# Designing Circuits with 556 Chips for Garden Railroads



## toddalin (Jan 4, 2008)

There are actually seven steps.

Step 1 - Design the circuit on a breadboard and make it work on a 12 volt battery with LEDs - simple, ~10 parts (including those for regulated power supply).

Step 2 - Supplement the LEDs with relays - Make it work. More difficult, requiring additional capacitors and backwards diodes on the relays. Also requires additional head scratching and filtering to the power supply and chip to stabilize the voltage when the relays kick to prevent false triggering, more difficult, ~15 parts.

Step 3 - Once it works , transfer the components to a perforated board and solder it up. Make it work. More difficult, often requires cussing during the soldering process, same 15 parts.

Step 4 - Change the battery to an MRC 6200 power supply and make it work. (Can be very difficult.). Requires additional capacitors on the relays, additional filtering on the chips, ferrite beads, and lots of head scratching, usually cussing, and hours of "creative experimentation." ~20 parts.

Step 5 - Put the system on the railroad - Make it work. Now we add the "noise" from the train engines, long wire runs for reed switches, also subject to noise, and the elements. Requires revision of the capacitors (typically bigger), the addition of low value resistors to these caps to reduce surge that causes false triggering, and the "creative addition" of additional capacitors, resistors, and ferrite beads to reduce false triggering. Can be extremely difficult requiring hours (days) of head scratching, cussing, and parts substitution hunched over in the garden. ~25 parts.

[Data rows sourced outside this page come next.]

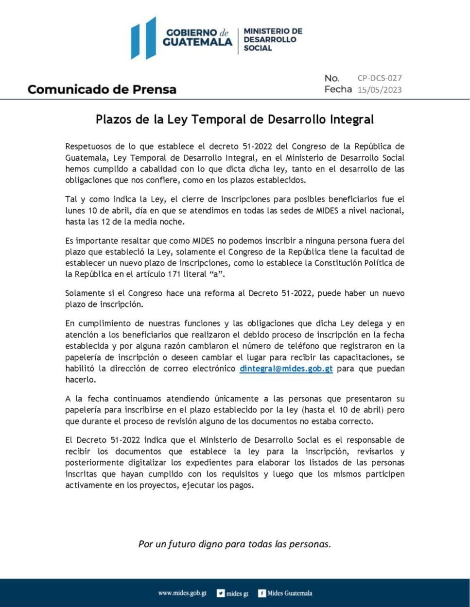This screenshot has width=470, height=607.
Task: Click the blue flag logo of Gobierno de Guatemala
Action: coord(143,38)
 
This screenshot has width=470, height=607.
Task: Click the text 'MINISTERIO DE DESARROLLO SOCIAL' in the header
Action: coord(273,39)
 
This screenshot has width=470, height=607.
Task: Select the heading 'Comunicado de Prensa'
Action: coord(102,89)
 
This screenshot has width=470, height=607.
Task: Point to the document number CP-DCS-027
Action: coord(380,78)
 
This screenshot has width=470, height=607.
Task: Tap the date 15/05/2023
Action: coord(380,89)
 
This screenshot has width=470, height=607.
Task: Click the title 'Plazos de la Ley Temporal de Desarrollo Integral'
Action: coord(235,119)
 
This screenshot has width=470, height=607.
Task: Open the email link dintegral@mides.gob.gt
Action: coord(286,369)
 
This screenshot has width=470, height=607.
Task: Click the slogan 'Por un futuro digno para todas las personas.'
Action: coord(235,543)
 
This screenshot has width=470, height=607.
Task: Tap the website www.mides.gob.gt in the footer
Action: coord(182,593)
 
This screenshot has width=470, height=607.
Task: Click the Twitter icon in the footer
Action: coord(221,593)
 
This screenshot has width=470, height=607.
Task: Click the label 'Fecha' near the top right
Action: coord(338,89)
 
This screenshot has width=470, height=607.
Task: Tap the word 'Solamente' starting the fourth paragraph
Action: coord(85,293)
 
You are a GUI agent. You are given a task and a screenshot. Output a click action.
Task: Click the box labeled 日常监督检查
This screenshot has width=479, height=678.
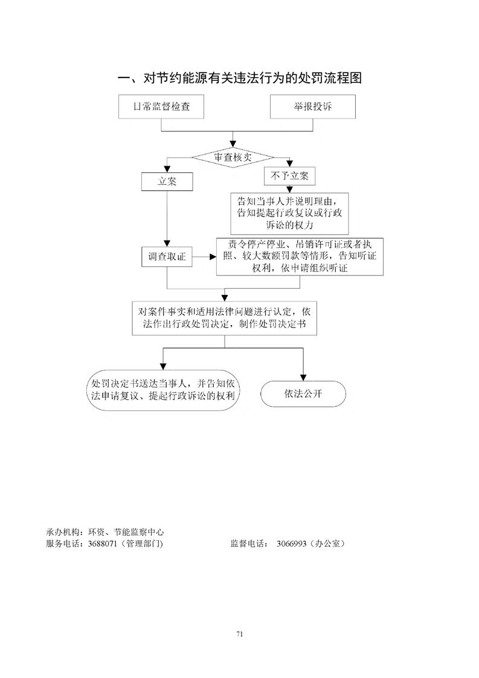click(161, 107)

Step 6 - Put it in the case - Make it work. Can be easy or difficult depending on # of wires (to break or come off) and interconnected assemblies.

Step 7 - Keep your fingers crossed when guests arrive.


----------



## Semper Vaporo (Jan 2, 2008)

Which cuss words help the most?


----------



## toddalin (Jan 4, 2008)

Semper Vaporo said:


> Which cuss words help the most?


 
I think that you have to watch MythBusters to find out. I just know what works for me.

http://www.youtube.com/watch?feature=player_embedded&v=pp5hNhHp3Ew


----------